НЦЗПД дополнил Рекомендации, которыми руководствуются операторы и уполномоченные лица при обработке персональных данных
В конце октября Национальный центр защиты персональных данных Республики Беларусь (НЦЗПД) внес корректировки в Рекомендации о взаимоотношениях операторов и уполномоченных лиц при обработке персональных данных (далее – Рекомендации).
Как отмечает регулятор, дополнения подготовлены с учетом практики применения законодательства о персональных данных в целях обеспечения единообразных подходов к определению статуса лиц, участвующих в обработке персональных данных.
Оператор – это юридическое или физическое лицо (включая ИП), которые самостоятельно или совместно с другими организуют и осуществляют обработку персональных данных.

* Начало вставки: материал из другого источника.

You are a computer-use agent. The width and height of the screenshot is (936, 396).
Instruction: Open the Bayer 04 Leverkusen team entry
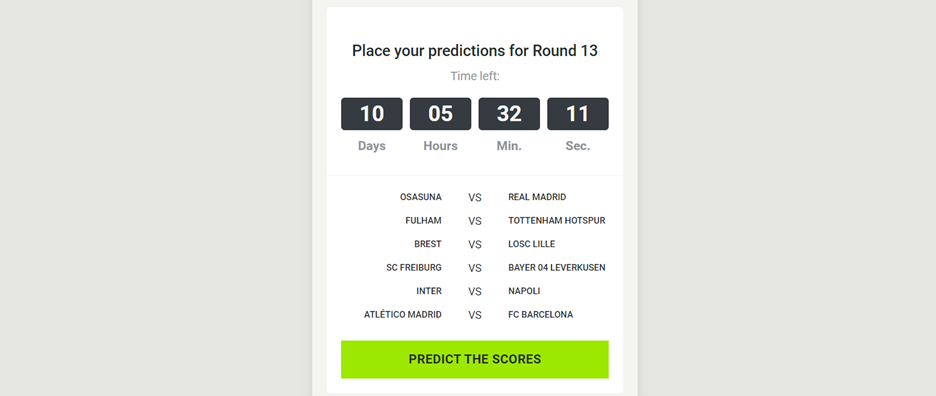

Сегодня оператором является любая компания, у которой есть сотрудники/клиенты/контрагенты.
Уполномоченное лицо – это сторонняя организация, которой бизнес поручает обработку данных (например, бухгалтерская компания или IT–компания на аутсорсе, колл-центр, сервис по рассылке SMS-сообщений, хостинг-провайдер и т.д.).
Дополнения, которые появились в Рекомендациях о взаимоотношениях операторов и уполномоченных лиц при обработке персональных данных можно разделить на две группы:
1) Дополнения, описывающие правовые аспекты работы с иностранным подрядчиком.
В Рекомендациях разобраны примеры, когда оператор привлекает к обработке персональных данных уполномоченных лиц, являющихся резидентами иностранных государств.
Ситуация: Белорусская компания намеревается заказать маркетинговое исследование у иностранной компании с целью проанализировать рынок, провести анализ потребителей и конкурентов, а также разработать маркетинговую стратегию.
Рекомендации НЦЗПД
(А) Фиксируем отношения оператора и иностранного уполномоченного лица по вопросам обработки персональных данных самостоятельным договором или отдельными положениями.
Для соблюдения белорусского Закона «О защите персональных данных» (далее – Закон) в договор с уполномоченным лицом-нерезидентом должны быть включены все обязательные условия, указанные в ст.7 Закона: цель обработки, перечень передаваемых персональных данных и др.
Рекомендуем дополнительно указывать право белорусской компании привлекать третьих лиц, включая иностранные компании, для обработки персональных данных и осуществления действий, связанной с ней (например, прекратить обработку по окончании отношений или удалить персональные данные).
(Б) Запрашиваем у иностранного уполномоченного лица подтверждение и гарантии соблюдения им требований законодательства Республики Беларусь.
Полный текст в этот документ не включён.